I See the Elephant in the Room -- Making Care Affordable

Article

In which the author offers a 10-item to-do list for making health care more affordable.

On December 3, 2010 I posted, "We Deserve Better: 10 Steps to Delivering Quality Health Care." In that post, I moved past the little we currently have to show for our quality management efforts and offered 10 practical steps to meaningful health care reform that encompasses public health and preventive services, forces shared responsibility and self-examination, and applies peer pressure where and when it is needed.

Yes, I remain optimistic that we can improve both the quality and the value of care, but I must emphasize that we must unfreeze and think differently. Regardless of approach, however, the objectives of quality improvement are to restore equity in access, and to provide optimal and cost-effective, salutary care. How do we get there? The community of interest in this discussion includes all of us -- patients, practitioners, allied health care workers, insurers, regulators -- we are all in this together! Take any of these players out of the picture and the “elephant in the room” hides from view -- it's a sleight of hand where the insurers and big business of medicine convince you to spend more and get less; where the uninsured go to the ER and further fractionate the care; where the old adage “a stitch in time saves nine” becomes meaningless.

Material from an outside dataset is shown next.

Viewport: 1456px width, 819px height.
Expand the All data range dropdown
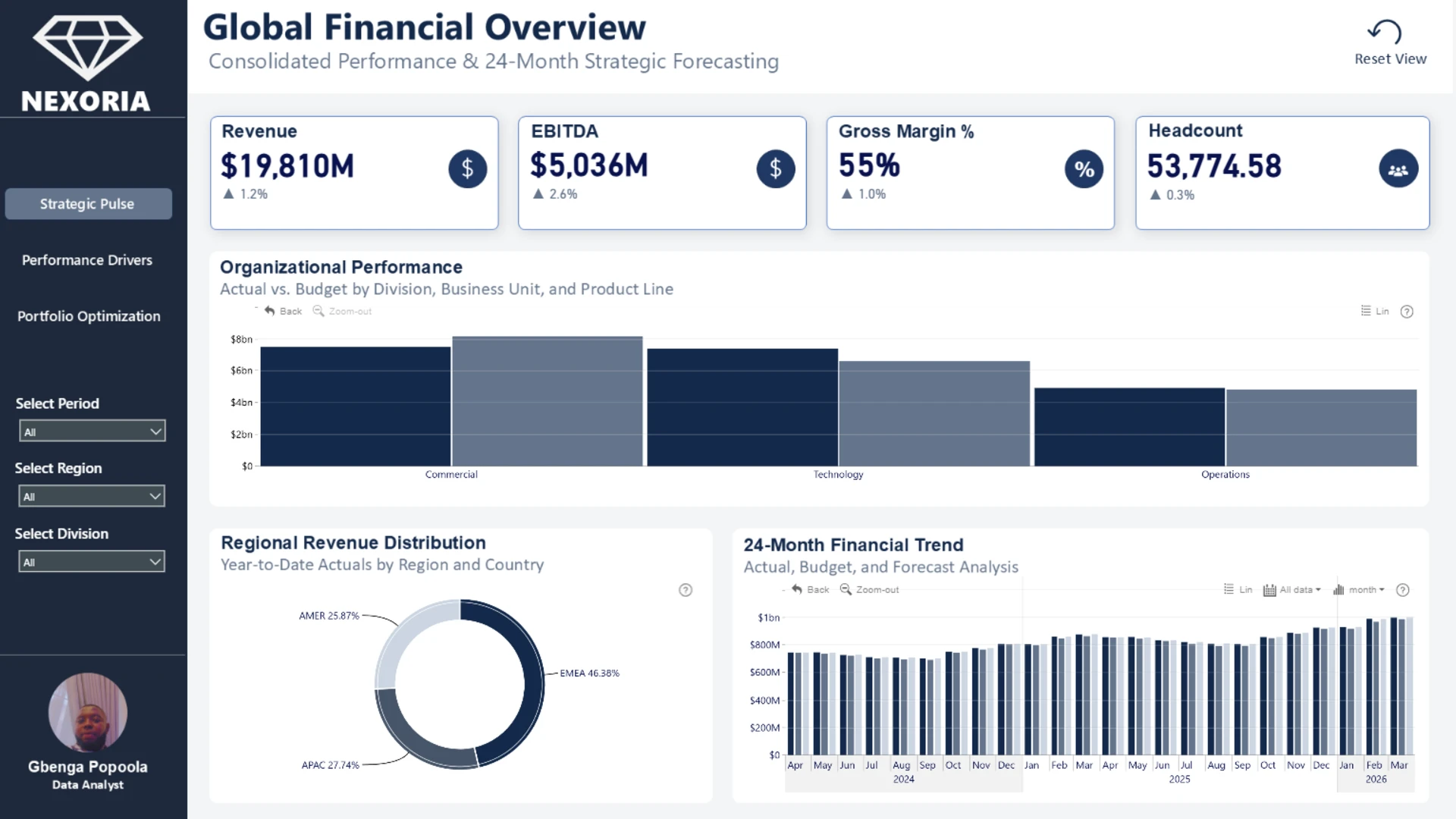(x=1292, y=589)
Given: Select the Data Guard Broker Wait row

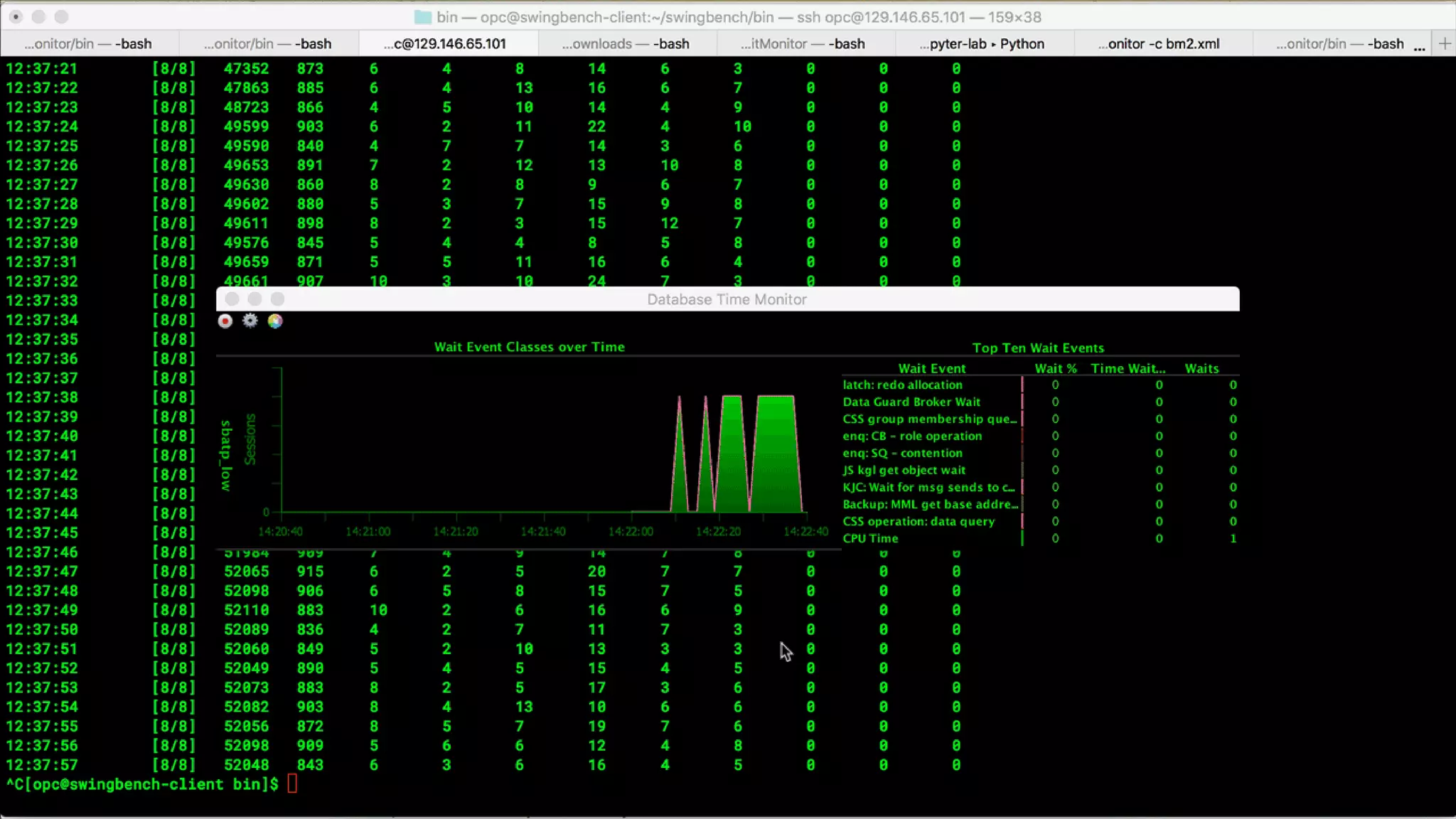Looking at the screenshot, I should [911, 402].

We can no longer tolerate siloed business practices in health care any more than we can consider thinking that the following defects in health care quality improvement are good for us: quality of process, rather than outcomes; quality of care without regard to its cost; waste and/or duplication; overtreatment for want of a conversation with the patient; defensive (ie, CYA) medicine practices, etc. With that admonition (and of course within the limits of confidentiality), we must be prepared to measure and manage simultaneously the costs and the quality of care. I don't care if you call it “Managed Care” or “Care Management.” Suffice it to say, either requires you to see the care longitudinally, share information and shift the paradigm from piecework toward well-coordinated care, non-fractionated care that is efficacious as well as cost-efficient.

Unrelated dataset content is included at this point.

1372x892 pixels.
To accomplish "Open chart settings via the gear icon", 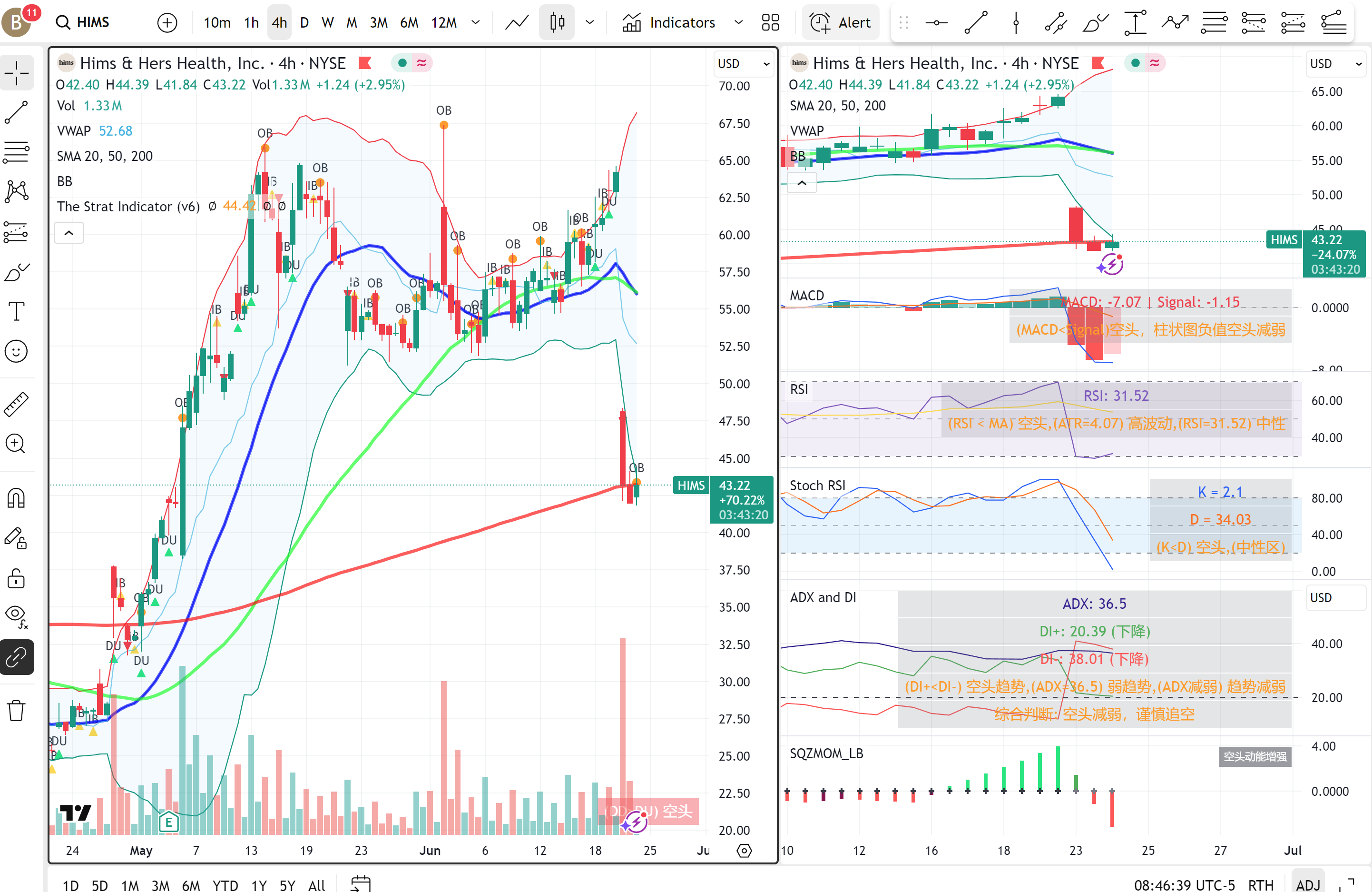I will [744, 851].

In their JAMA article "Toward an Outcomes-based Health Care System; A View from the United Kingdom," James. Mountford, MD, and Charlie Davie, MD, look at the “making care affordable” elephant in the room (goes by the name of "value—useful health outputs divided by the resources needed to achieve them”). Although the context of this article is England, it is no different from here in the US -- each country is fighting a burning need to reduce health care expenditures while the flames of demand for services spread out of control (from technological progress, an aging population, increasing expectations, and population growth). The costs of care, even in countries that spend appreciably less then we do in achieving the same or better outcomes, are clearly out of control. It has become an ethical imperative to strive for value.

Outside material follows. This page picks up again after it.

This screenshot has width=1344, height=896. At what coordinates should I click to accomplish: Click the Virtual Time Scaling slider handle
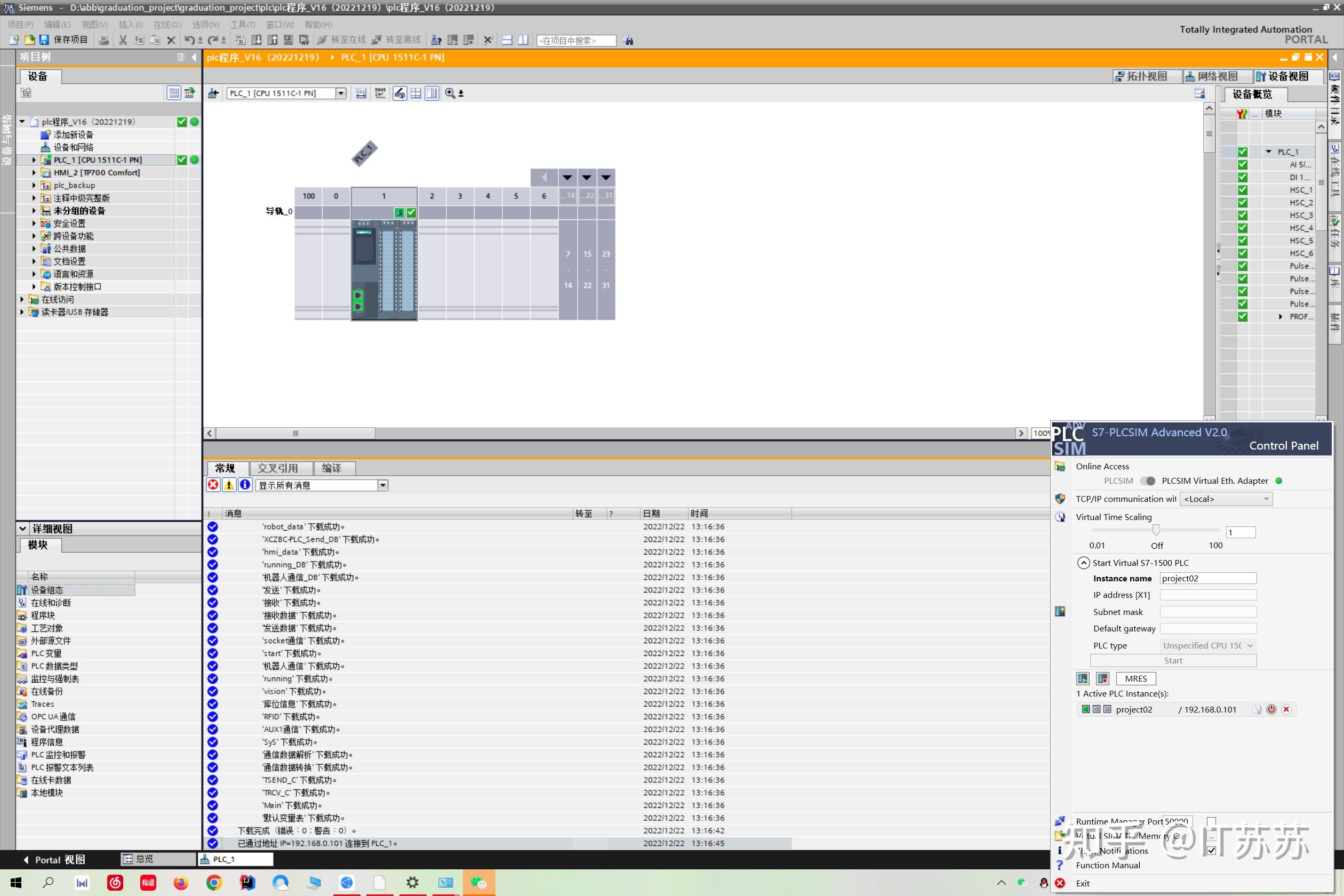click(x=1156, y=530)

To paraphrase these authors, here's a reasonable to-do list, but first it must be clear that we should be measuring the quality of care in terms of optimal use of resources and desired health outcomes (ie, those deemed useful by both patients and society).

10 Steps to making care affordable:

  1. Focus on outcomes, not just processes
  2. Focus on outcomes that are relevant (for example, tight control in some type II diabetics can lead to greater mortality).
  3. Risk adjust data to reflect the severity of the case mix; this allows apples to be compared to apples.
  4. Use quality measures that "matter most to patients, comparing performance to relevant peers, and continually striving to improve results over time should be core to what clinicians do. However, the NHS focus on eliminating errors and on complying with minimum standards has not encouraged clinicians to view quality measurement and improvement as central to their professionalism."
  5. Rather than a "snapshot," [one should require] a longitudinal, whole-system approach to measuring and managing quality… Considering quality [only] for the acute phase of an illness in isolation is similar to judging the quality of a vacation overall by considering only the hotel check-in process."
  6. Primary through quaternary prevention medicine strategies each have their place and are important.
  7. What works? Efficacy -- pay for it (along with the obverse: Don't pay for that which does not work).
  8. What works well for the particular patient and condition(s)? Effectiveness -- measure it and give feedback. Realign the incentives to maximize this.
  9. What gives the best bang for the buck? Cost-benefit. Realign the incentives to optimize that.
  10. What should be covered best? That which is most cost-effective.